**What is being asked:**
Reproduce each line of the records below word for word, omitting the pictures.
** START Exercise materials **
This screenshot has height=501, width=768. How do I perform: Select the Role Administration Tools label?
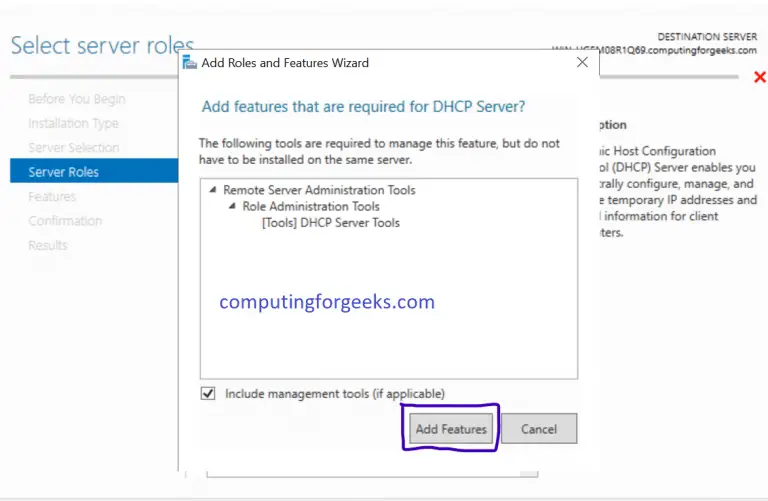coord(310,206)
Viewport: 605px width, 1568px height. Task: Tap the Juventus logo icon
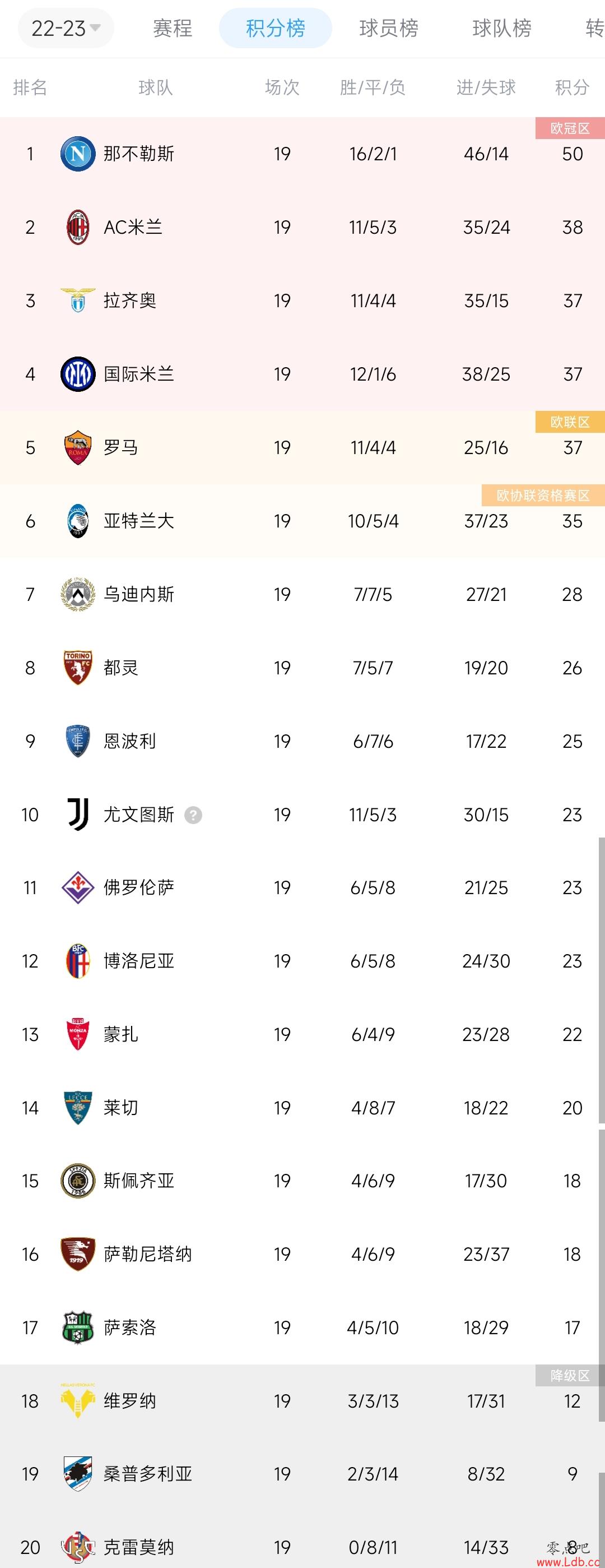coord(78,815)
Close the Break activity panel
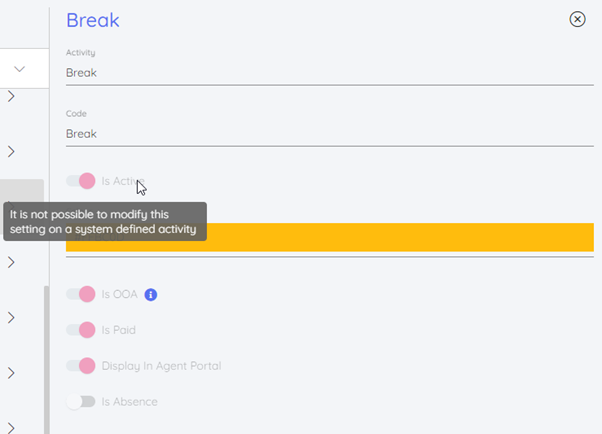 577,19
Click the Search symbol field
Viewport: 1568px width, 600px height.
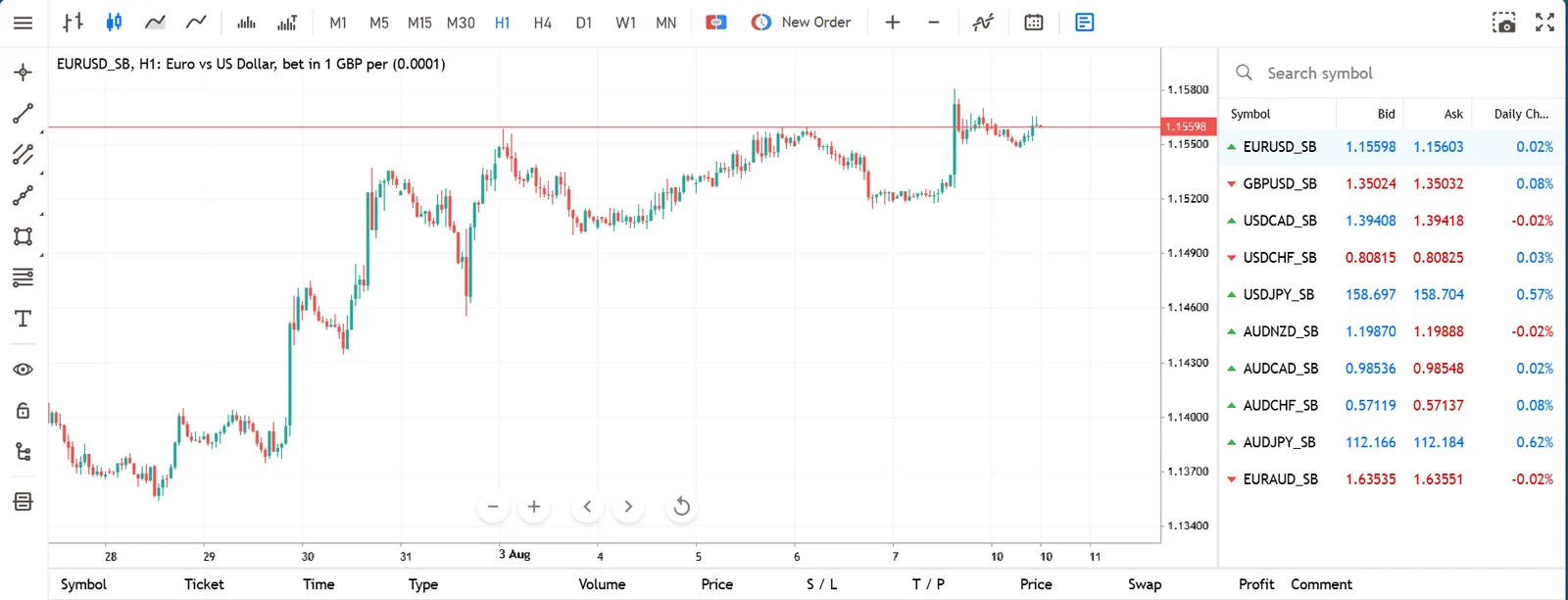pyautogui.click(x=1392, y=73)
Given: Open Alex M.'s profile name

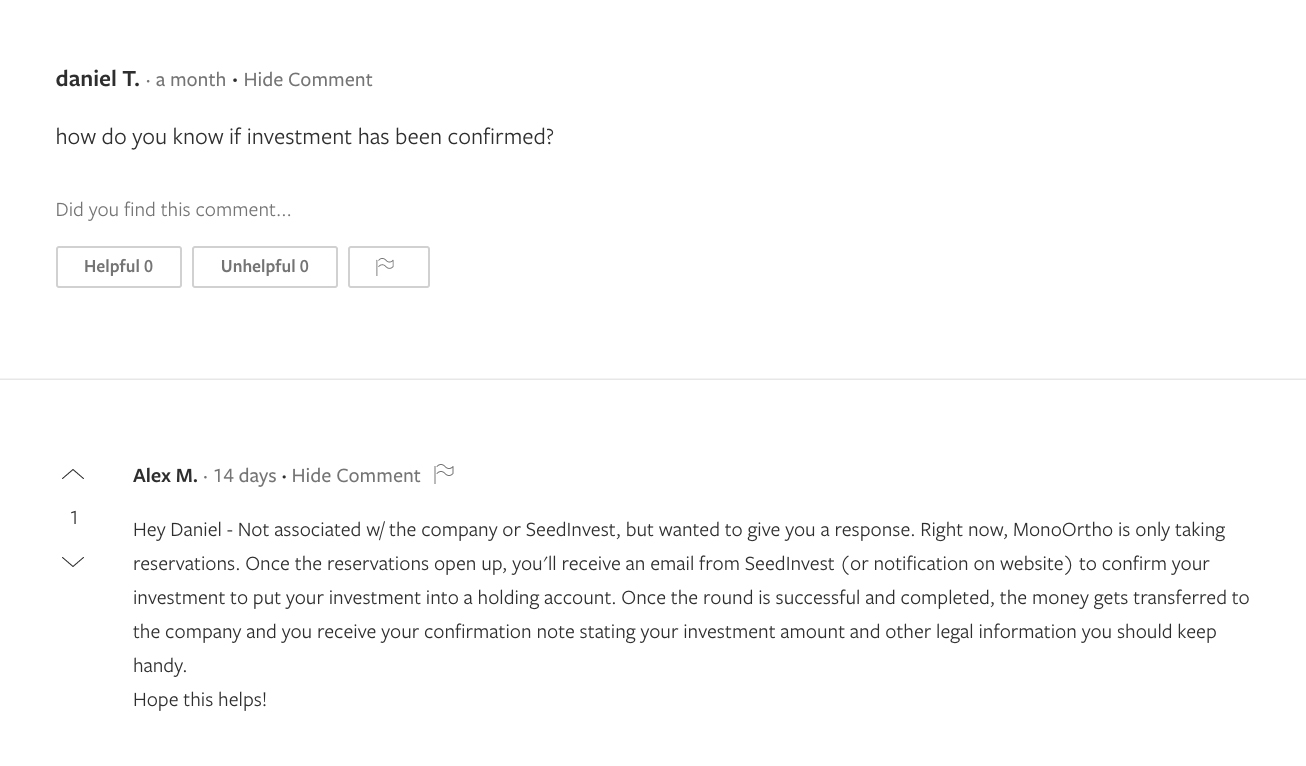Looking at the screenshot, I should (x=165, y=476).

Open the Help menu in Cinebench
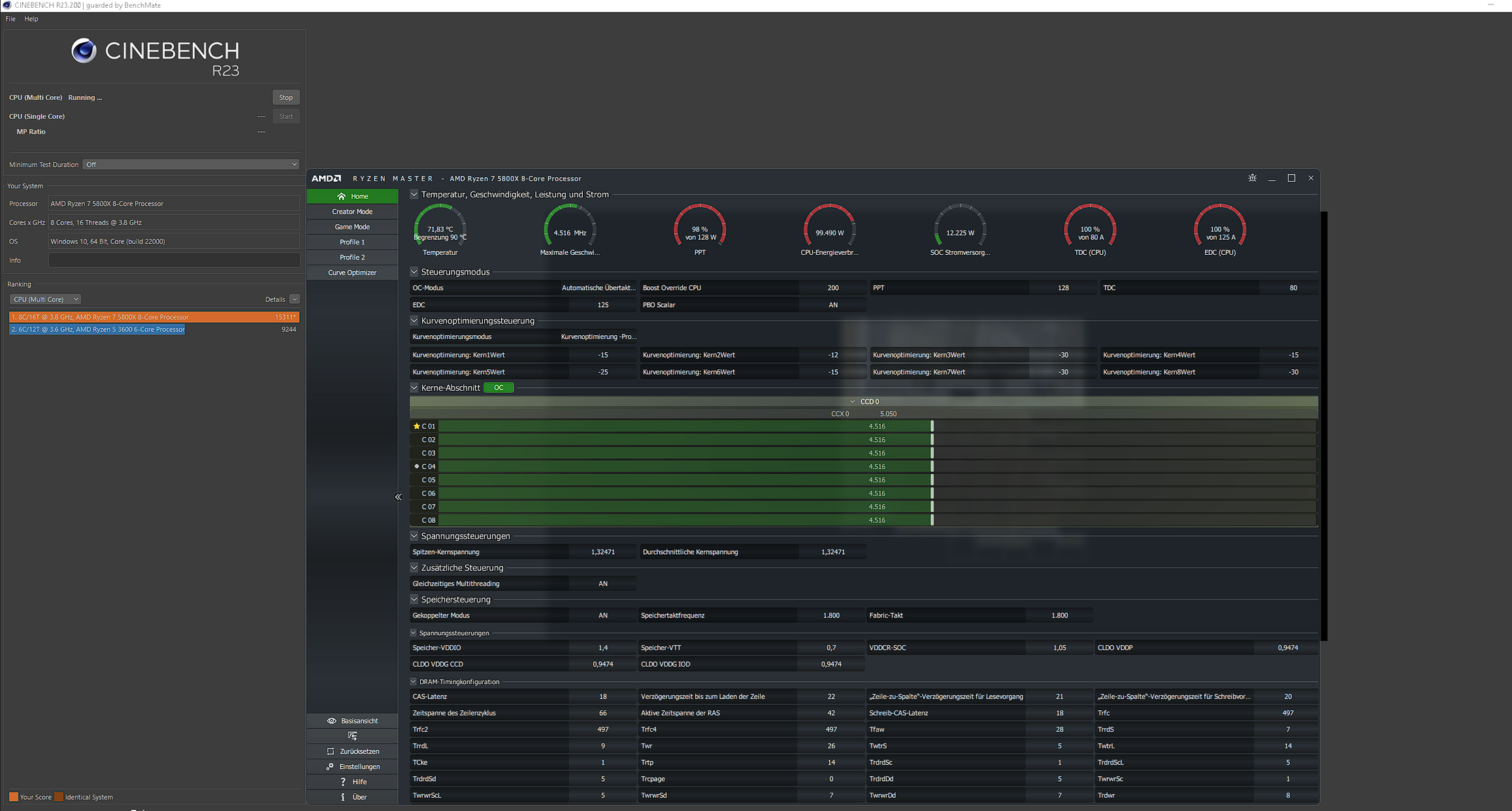31,19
** END Exercise materials **
**Task response:**
This screenshot has height=501, width=768. How do I perform: Select the Role Administration Tools label?
coord(310,206)
Viewport: 605px width, 1568px height. Task: Tap the Juventus logo icon
coord(78,815)
Close the Break activity panel
 577,19
Click the Search symbol field
Viewport: 1568px width, 600px height.
pyautogui.click(x=1392, y=73)
Given: Open Alex M.'s profile name

Looking at the screenshot, I should (x=165, y=476).

Open the Help menu in Cinebench
31,19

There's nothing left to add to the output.